David Zizik, founder of the diocesan Parish Leadership Forum, disputes VOTF's claim to work in and with existing church structures, citing its refusal to support interim Bishop Richard Lennon’s 2003 Lenten Prayer Initiative and opting instead for a so-called "Silent Watch", in which VOTF "called for its supporters to protest at the archdiocesan chancery between noon and 3 p.m. each day during Lent".“We are at loggerheads because many groups within the church have adopted a kind of adversarial [approach]." Such a mindset, says Zizik, is appropriate for a justice system, not a Catholic faith community.

In her 2011 book Faithful Revolution: How Voice of the Faithful Is Changing the Church, Tricia Colleen Bruce, Ph.D., Associate Professor of Sociology at Maryville College in Maryville, Tennessee, looked at the development of Voice of the Faithful and its efforts to advocate for internal change while being accepted as legitimately Catholic.

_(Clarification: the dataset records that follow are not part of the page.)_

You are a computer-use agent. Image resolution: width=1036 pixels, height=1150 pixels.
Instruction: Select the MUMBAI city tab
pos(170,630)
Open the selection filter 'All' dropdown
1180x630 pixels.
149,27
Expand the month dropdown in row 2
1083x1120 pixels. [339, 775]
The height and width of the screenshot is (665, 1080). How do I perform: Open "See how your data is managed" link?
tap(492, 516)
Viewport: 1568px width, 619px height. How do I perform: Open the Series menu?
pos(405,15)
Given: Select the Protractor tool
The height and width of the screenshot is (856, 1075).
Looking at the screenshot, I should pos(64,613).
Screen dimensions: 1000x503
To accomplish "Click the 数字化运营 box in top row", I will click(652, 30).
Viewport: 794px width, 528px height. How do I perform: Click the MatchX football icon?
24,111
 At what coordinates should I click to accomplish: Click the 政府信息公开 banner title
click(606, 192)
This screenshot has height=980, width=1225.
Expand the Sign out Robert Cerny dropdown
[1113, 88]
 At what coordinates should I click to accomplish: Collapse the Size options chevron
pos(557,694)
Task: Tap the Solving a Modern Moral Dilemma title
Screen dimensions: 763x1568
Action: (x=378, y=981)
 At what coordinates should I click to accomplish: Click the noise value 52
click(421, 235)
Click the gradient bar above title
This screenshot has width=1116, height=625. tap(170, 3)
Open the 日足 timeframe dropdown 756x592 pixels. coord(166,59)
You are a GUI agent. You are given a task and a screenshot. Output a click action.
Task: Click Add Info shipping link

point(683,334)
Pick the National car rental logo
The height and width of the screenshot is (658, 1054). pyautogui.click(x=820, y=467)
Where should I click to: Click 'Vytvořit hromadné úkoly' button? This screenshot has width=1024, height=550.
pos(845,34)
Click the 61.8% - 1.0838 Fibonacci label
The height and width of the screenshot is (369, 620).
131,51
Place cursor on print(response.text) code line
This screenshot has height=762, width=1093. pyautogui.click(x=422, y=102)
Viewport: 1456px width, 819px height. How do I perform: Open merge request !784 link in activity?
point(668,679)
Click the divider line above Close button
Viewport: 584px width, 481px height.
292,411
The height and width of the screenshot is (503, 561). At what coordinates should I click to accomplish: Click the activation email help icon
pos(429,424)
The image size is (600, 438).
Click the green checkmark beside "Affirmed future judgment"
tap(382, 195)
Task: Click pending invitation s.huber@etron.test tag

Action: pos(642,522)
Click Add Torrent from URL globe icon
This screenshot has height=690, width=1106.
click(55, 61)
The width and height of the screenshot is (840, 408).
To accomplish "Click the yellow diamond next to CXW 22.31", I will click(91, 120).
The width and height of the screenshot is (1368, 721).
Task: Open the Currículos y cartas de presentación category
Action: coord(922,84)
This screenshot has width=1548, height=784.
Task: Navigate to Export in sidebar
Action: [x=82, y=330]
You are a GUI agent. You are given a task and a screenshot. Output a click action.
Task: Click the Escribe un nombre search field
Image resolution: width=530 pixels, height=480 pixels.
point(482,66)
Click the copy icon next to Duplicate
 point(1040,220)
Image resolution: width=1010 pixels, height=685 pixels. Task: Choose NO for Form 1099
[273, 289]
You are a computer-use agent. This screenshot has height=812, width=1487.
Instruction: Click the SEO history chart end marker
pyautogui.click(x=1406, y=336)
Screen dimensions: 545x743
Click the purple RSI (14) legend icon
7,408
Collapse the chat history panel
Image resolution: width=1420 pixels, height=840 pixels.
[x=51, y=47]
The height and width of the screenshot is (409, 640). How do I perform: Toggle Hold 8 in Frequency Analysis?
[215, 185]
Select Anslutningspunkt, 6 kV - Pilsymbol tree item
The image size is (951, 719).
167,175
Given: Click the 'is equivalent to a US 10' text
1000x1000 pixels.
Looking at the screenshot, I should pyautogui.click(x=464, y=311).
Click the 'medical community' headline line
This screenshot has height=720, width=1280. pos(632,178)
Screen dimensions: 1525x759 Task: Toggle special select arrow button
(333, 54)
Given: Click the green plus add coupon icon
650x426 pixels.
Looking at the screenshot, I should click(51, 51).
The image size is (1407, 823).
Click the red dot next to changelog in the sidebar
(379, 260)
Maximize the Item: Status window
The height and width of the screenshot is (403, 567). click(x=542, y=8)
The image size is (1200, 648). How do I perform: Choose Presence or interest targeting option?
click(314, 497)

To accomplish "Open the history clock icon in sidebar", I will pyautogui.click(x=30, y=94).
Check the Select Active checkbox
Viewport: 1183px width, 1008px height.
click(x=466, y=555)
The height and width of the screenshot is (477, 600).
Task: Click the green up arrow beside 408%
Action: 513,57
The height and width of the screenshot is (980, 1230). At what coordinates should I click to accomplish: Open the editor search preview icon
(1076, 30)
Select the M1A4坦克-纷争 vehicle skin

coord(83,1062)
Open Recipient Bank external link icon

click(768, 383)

Drawing on three years of field observation and interviews with VOTF founders, leaders, and participants, Bruce's book explores the nature of a religious movement operating within the confines of a larger institution, an example of what the author calls an intrainstitutional social movement. In the concluding section of her book, she writes, "VOTF gave Catholics a space to express outrage at the scandal along with frustration and hope for the contemporary, post-Vatican II Catholic Church."

==Demographics==
In 2004, two years after its founding, a study conducted by Catholic University of America found that VOTF members "share a deep and highly involved commitment to their Church," The study also found that the majority of members were women, that a small minority had some experience of formation for priesthood or religious life, and that one third were retired. Composition of VOTF membership "leans heavily toward the Pre-Vatican II and Vatican II generations". A large percentage of VOTF members are not members of an affiliate but follow the movement on the internet. Many are active in their local parish community as serving on parish committees, as lectors, or extraordinary ministers of Holy Communion.